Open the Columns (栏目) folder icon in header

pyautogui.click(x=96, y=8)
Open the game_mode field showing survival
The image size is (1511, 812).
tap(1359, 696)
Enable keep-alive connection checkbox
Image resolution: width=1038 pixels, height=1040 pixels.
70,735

- - - - -

*Problem statement*: Please count the lines in the material above that contain the word "Open". Reply with only the number.

*Response to this exercise*: 2